Übungen für den flachen Bauch

• 1. Unterbauch:
Auf den Rücken legen. Hände an den Kopf legen. Beine zur Decke strecken. Jetzt das Becken sowei tSie können vom Boden heben. Senken.

• 2. Gerade Bauchmuskeln:
Rückenlage. Beine aufstellen. Hände an die Kopfhinterseite legen. Ellenbogen zur Seite öffnen. Ausatmen, Nabel nach innen ziehen. Nun den Oberkörper so weit wie möglich in Richtung Knie ziehen. Einatmen, senken. Tipp: Zwischen Kinn und Brustbei sollte eine Orange Platz haben.

• 3. Seitliche Bauchmuskeln:
Rückenlage. Beine anwinkeln. Die Hände so an den Hinterkopf legen, dass die Ellenbogen zur Seite zeigen.
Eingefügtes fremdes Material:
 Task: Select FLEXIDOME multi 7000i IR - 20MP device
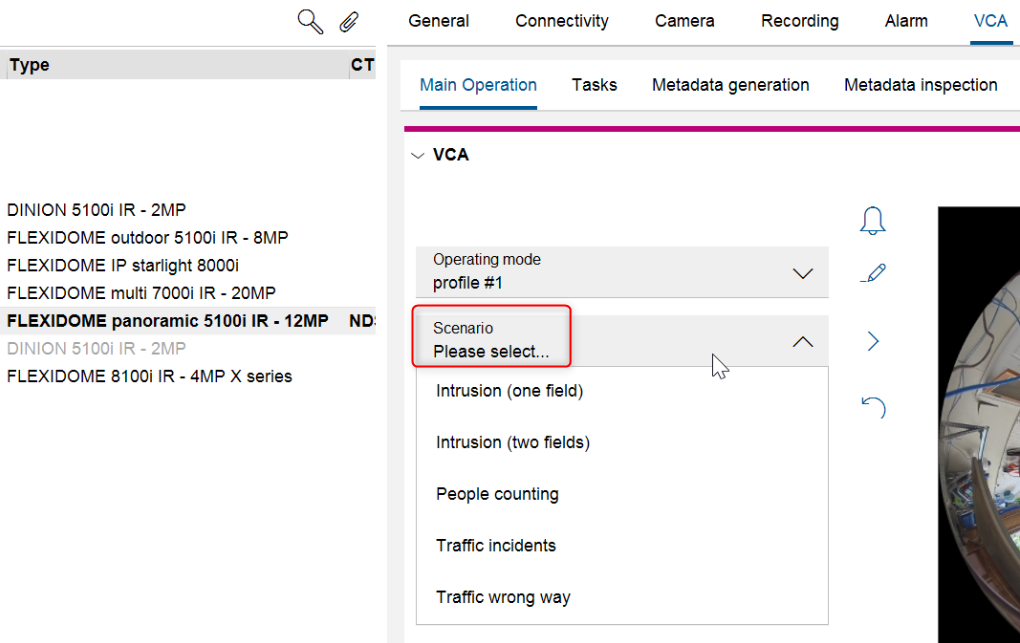[x=141, y=293]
Jetzt gleichzeitig den linken Ellenbogen und das rechte Knie jeweils auf halbem Wege zusammenführen. Oberkörper und Beine wieder senken. Seite wechseln.
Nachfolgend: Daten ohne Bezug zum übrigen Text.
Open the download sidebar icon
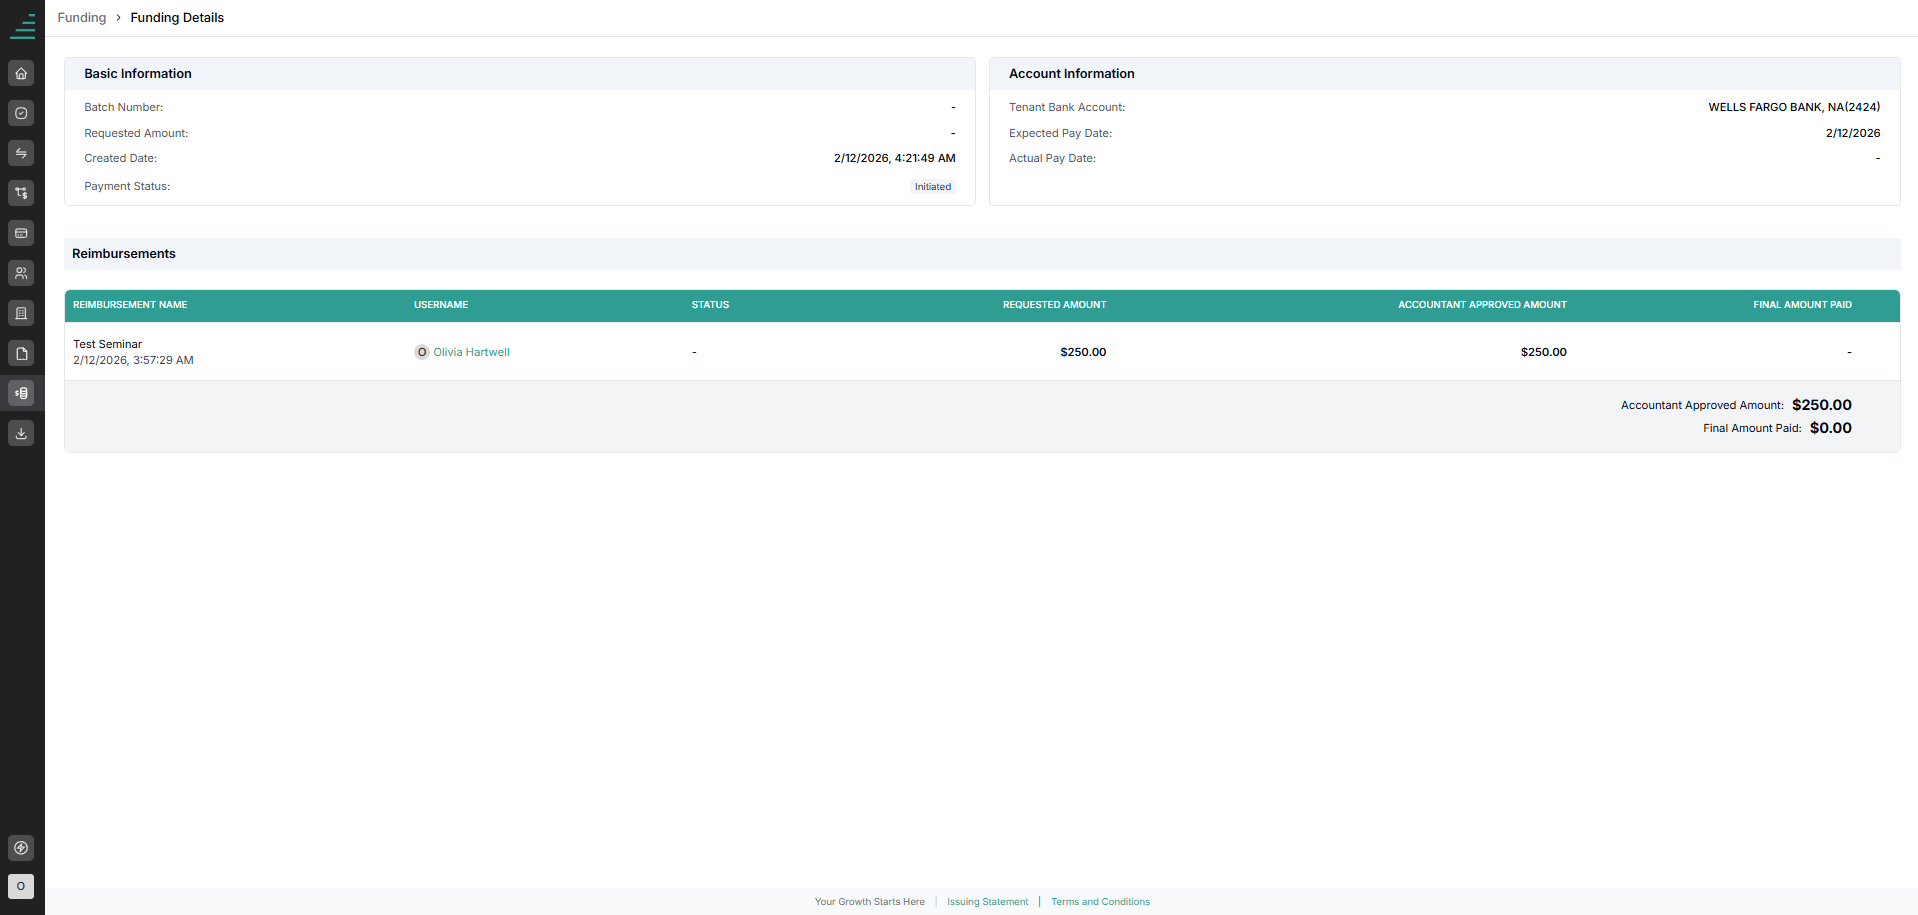Image resolution: width=1918 pixels, height=915 pixels. (21, 433)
Ihr Flach-Bauch-Trainingsplan:

Baumuskeln brauchen mehr Aufmerksamkeit. Mit diesen Tricks ist Ihre Körpermitte nach drei Wochen deutlich straffer:

• 1. Wochenplan:
Muskeln haben kein Gedächtnis. Sie vergessen nach vier Tagen das Training. Es gilt: mind. 3-mal pro Woche trainieren. Jedes Workout mit einer Aufwärmphase (15. Min., Schnurspringen, Laufen) beginnen.

• 2. Intensität:
Pro Übung 2 bis 3 Sätze absolvieren. Ein Satz setzt sich so zusammen: Jede Übung 20-mal wiederholen. 2 - 3 Minuten pausieren.

• 3. Durchführung:
Die einzelnen Übungen sind nicht für jeden gleich schwer oder gleich leicht. Richten Sie die Ausführung nach Ihrer persönlichen Konstitution. Führen Sie die Bewegung so durch, dass es für Sie immer noch anstrengend ist. Es macht nichts, wenn Sie etwa bei Übung Nr. 2 den Rumpf nicht ganz aufrichten können.

• 4. Auswahl:
Mit der schwersten Übung beginnen und das Workout mit der leichtesten beenden. Testen Sie die Übngen und bestimmen Sie selbst, welche Abfolge die für Sie schwierigste ist.

• 5. Steigerung:
Nach einer Woche werden Sie merken, dass Ihre Bauchmuskeln stärler und die Übungen leichter geworden sind. Es gilt, die Anstrengung zu erhöhen. Das schaffen Sie, indem Sie etwa Rumpf (Übung 2 & 3) bzw. Becken (Übung 1) weiter anheben. Die Anzahl der Wiederholungen bleibt gleich. Fortgeschrittene legen Gewichte auf Bauch und Brust.

• 6. Zeitpunkt:
Abends ist die beste Zeit für Krafttraining, denn im Schlaf bauen sich die Muskeln besser auf.

• 7. Wellness:
Vor dem Training den Bauch mit durchblutungsfördernden Salben einschmieren: Wo es warm ist, schmilzt Fett leichter. Direkt nach dem Training fördern eiskalte Güsse die Durchblutung.

• 8. Rückenprobleme:
Bei Rückenschmerzen den Sportarzt oder Orthopäden aufsuchen!

• 9. Ausdauer:
Pro Woche mindestens 2.000 Kalorien durch Ausdauertraining verbrennen. Inline-Skating verheizt pro Stunde etwa 500 kcal; Schwimmen 700 kcal.